Exercise aim
Print out each entry without alteration, and keep the pictures out.

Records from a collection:
= Beginning of Section =

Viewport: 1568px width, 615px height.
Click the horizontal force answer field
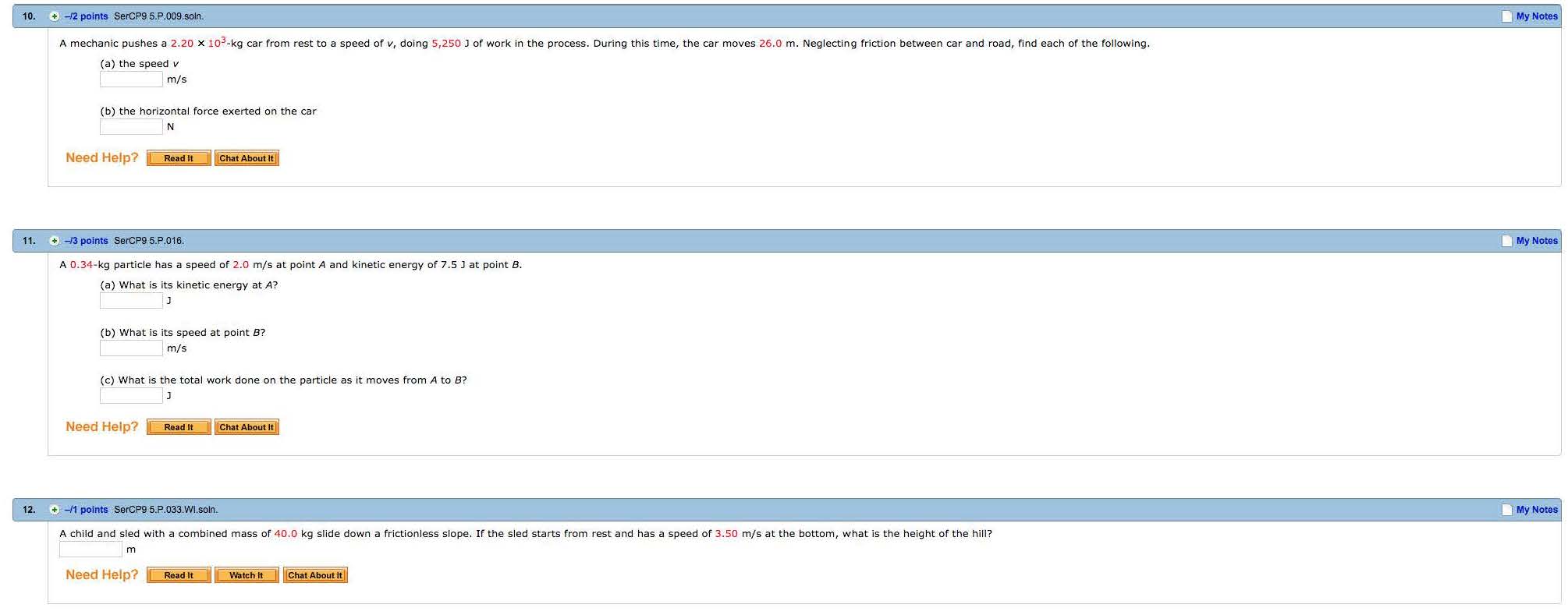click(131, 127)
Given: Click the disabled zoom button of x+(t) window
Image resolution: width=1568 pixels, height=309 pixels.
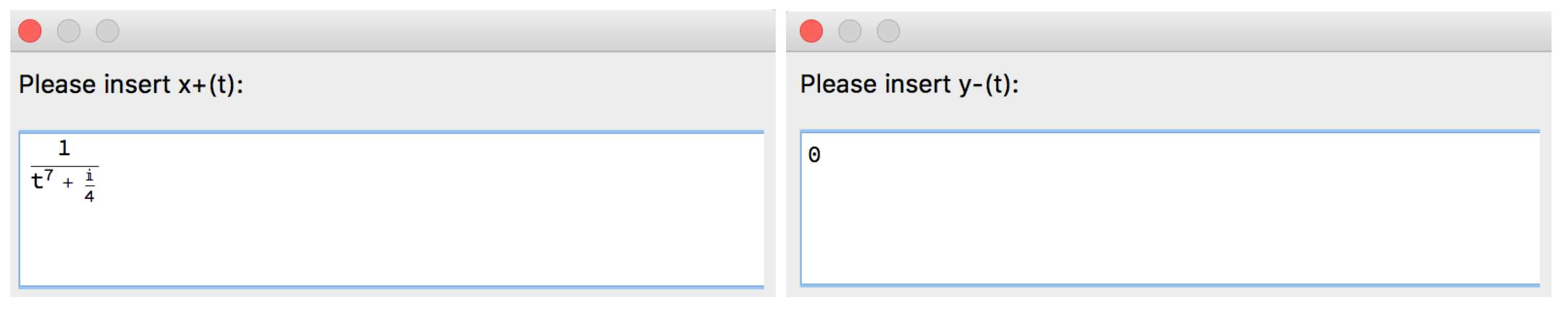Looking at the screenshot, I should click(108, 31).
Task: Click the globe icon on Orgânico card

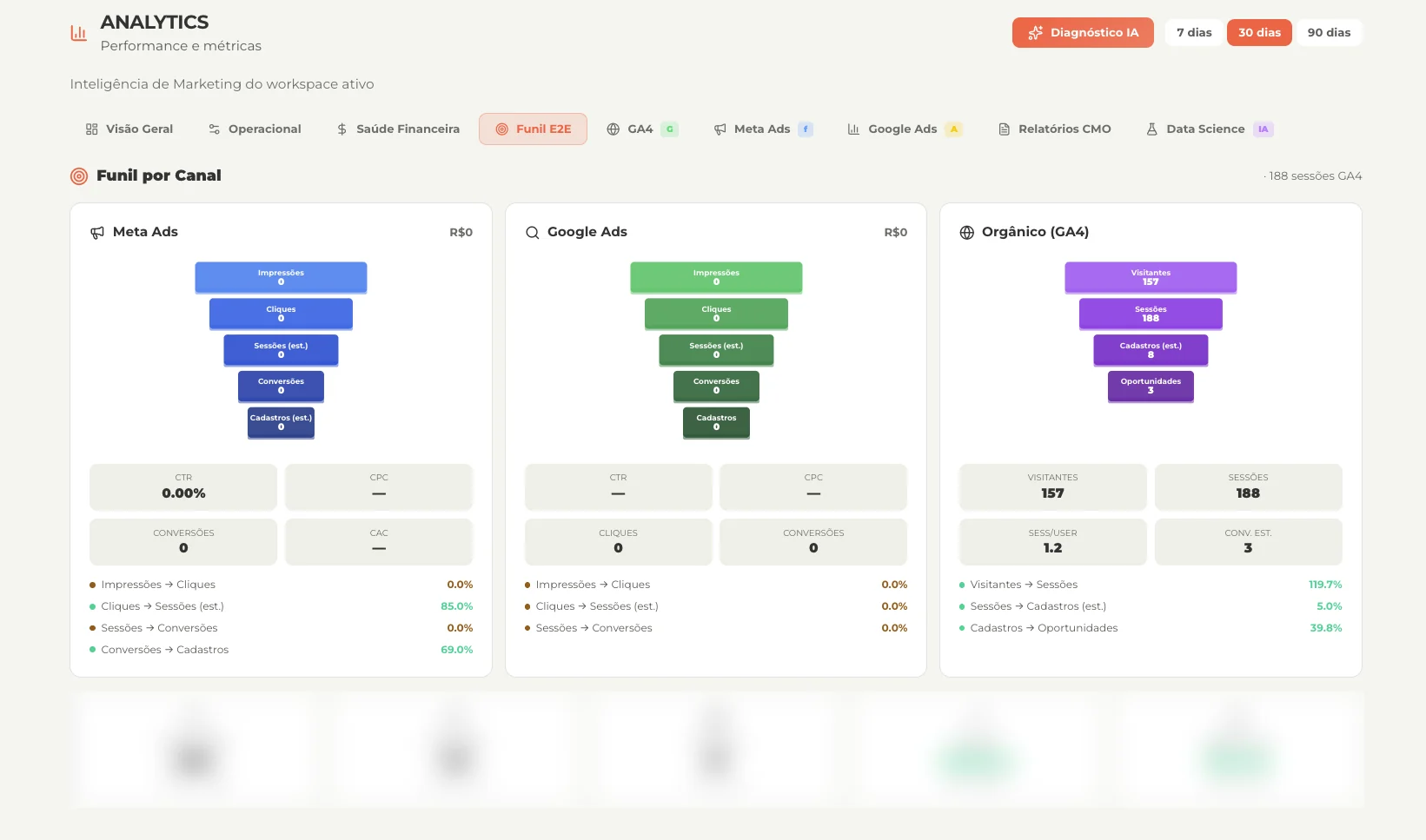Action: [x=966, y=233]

= End of Section =

Task answer
Viewport: 1568px width, 615px height.
Click the horizontal force answer field
click(131, 127)
Given: Click the disabled zoom button of x+(t) window
Image resolution: width=1568 pixels, height=309 pixels.
Looking at the screenshot, I should click(108, 31).
Task: Click the globe icon on Orgânico card

Action: [x=966, y=233]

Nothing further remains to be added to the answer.